_WORK TO BE COMPLETED:_ Find every line in the records below that contains the word "will", and copy each such line.

_RECORD EXTRACTS:_
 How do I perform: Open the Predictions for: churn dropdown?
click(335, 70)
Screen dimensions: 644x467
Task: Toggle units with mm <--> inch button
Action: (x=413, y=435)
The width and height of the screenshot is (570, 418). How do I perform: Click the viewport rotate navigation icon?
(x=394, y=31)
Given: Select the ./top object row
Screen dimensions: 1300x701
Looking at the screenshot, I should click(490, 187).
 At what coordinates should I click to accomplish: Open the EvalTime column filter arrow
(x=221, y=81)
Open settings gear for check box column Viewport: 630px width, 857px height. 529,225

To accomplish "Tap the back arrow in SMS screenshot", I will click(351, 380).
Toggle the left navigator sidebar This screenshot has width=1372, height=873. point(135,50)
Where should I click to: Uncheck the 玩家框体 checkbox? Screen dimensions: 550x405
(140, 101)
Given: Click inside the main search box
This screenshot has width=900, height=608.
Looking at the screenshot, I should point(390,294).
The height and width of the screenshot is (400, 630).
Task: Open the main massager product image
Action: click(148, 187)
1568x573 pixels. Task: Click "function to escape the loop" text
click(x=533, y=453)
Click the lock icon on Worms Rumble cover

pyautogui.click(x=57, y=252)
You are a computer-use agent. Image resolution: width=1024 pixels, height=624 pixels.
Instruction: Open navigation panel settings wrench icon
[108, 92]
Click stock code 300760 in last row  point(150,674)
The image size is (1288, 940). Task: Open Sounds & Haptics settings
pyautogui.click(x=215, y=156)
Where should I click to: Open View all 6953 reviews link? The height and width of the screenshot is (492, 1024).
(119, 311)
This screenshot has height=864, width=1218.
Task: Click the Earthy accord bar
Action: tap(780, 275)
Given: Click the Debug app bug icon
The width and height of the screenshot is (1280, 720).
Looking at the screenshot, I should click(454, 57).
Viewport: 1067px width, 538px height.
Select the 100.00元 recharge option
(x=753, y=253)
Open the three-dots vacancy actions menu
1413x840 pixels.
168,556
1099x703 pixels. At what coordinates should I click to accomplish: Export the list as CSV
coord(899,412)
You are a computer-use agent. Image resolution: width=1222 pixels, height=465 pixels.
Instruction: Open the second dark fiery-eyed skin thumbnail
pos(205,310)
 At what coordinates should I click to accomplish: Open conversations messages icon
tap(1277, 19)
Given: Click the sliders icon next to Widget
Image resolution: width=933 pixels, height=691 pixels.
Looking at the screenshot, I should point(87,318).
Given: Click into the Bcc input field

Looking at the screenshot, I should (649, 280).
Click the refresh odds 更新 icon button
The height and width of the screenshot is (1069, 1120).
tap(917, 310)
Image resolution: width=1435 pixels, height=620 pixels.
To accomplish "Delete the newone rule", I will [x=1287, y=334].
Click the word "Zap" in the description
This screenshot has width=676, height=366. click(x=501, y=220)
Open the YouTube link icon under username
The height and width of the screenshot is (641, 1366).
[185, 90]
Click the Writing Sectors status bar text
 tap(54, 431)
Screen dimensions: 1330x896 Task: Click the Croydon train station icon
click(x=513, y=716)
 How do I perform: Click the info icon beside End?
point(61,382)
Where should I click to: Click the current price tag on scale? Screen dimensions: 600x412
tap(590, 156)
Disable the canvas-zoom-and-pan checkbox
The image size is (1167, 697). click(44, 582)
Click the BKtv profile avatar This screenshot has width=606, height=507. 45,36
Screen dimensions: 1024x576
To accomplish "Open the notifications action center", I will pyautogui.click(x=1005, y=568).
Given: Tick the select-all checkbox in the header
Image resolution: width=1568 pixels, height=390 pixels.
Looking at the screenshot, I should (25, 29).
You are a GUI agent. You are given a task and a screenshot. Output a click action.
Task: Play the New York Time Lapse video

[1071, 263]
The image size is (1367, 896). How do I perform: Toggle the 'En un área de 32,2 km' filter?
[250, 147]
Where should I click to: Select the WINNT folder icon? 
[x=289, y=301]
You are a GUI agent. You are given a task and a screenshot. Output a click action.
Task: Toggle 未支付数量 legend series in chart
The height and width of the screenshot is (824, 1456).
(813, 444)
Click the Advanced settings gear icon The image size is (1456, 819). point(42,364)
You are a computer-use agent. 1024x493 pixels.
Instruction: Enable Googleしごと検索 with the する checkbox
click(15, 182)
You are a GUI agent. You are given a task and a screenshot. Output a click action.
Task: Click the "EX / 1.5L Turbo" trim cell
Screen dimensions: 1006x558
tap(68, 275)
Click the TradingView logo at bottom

_TASK RESPONSE:_
To accomplish "Tap the back arrow in SMS screenshot", I will click(351, 380).
To accomplish "Delete the newone rule", I will [x=1287, y=334].
To accomplish "Open the notifications action center", I will pyautogui.click(x=1005, y=568).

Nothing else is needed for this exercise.